- _Extracted information_:

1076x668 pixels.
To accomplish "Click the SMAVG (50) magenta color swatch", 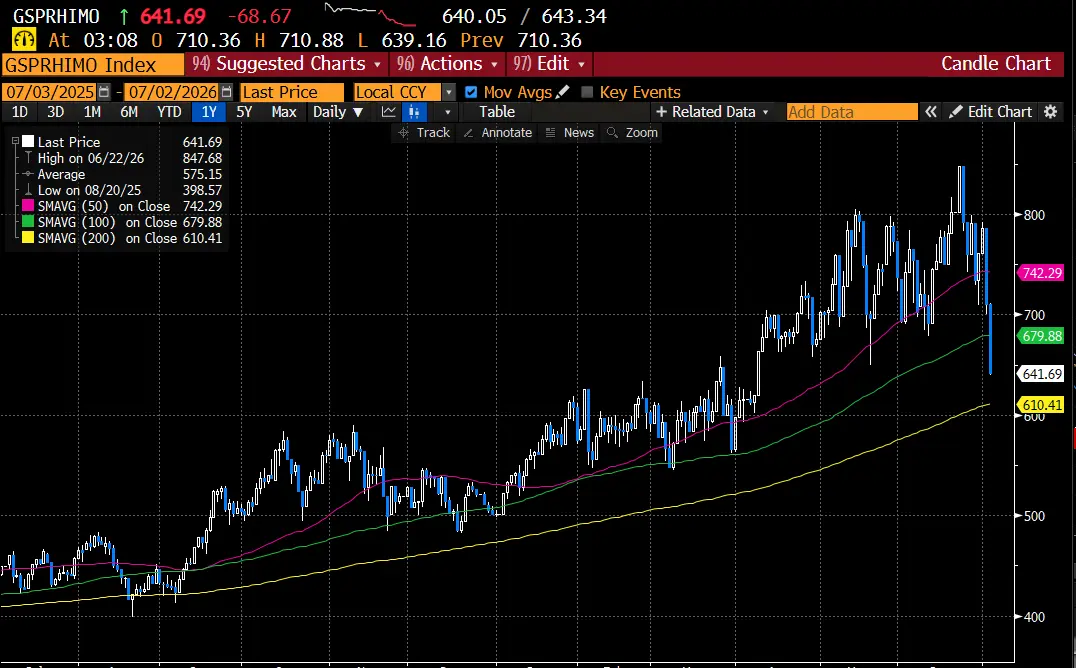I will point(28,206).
* * *
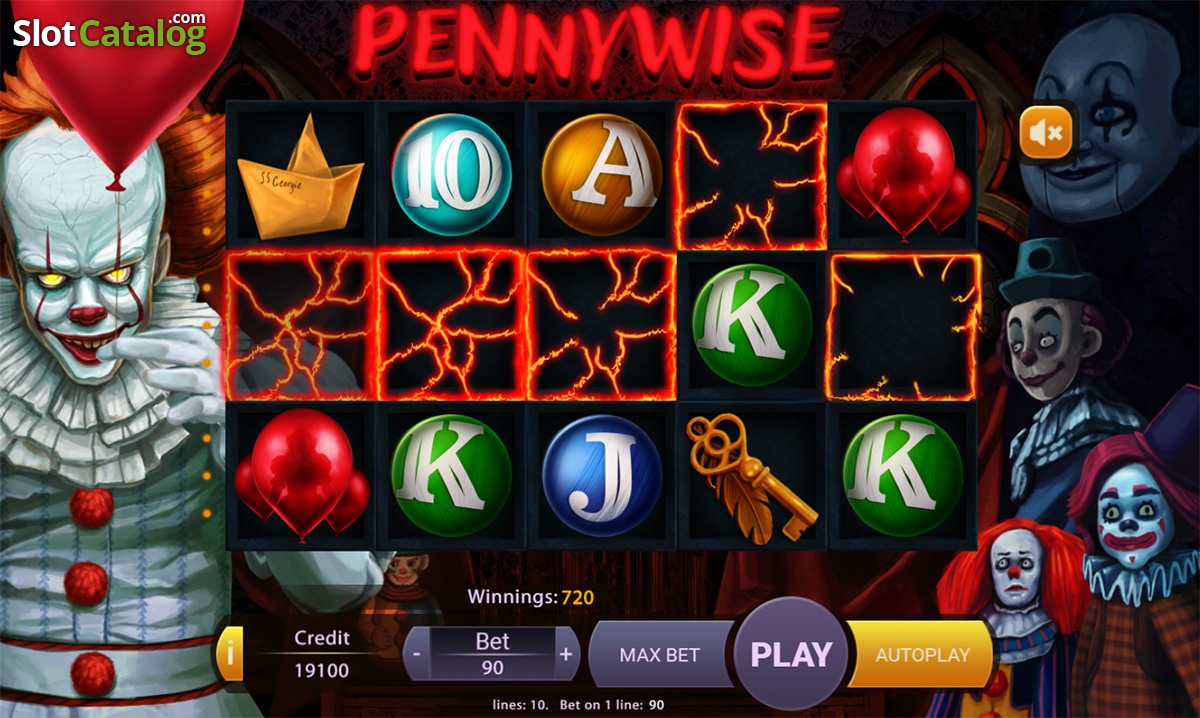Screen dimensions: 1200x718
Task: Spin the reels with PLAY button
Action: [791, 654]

- _Task description_: Please quote the listing lines starting at the one containing "Screen dimensions: 1200x718" and ending at the one containing "Action: [791, 654]", leaving the pictures out of your answer.

- _Response to the exercise_:
Screen dimensions: 1200x718
Task: Spin the reels with PLAY button
Action: [791, 654]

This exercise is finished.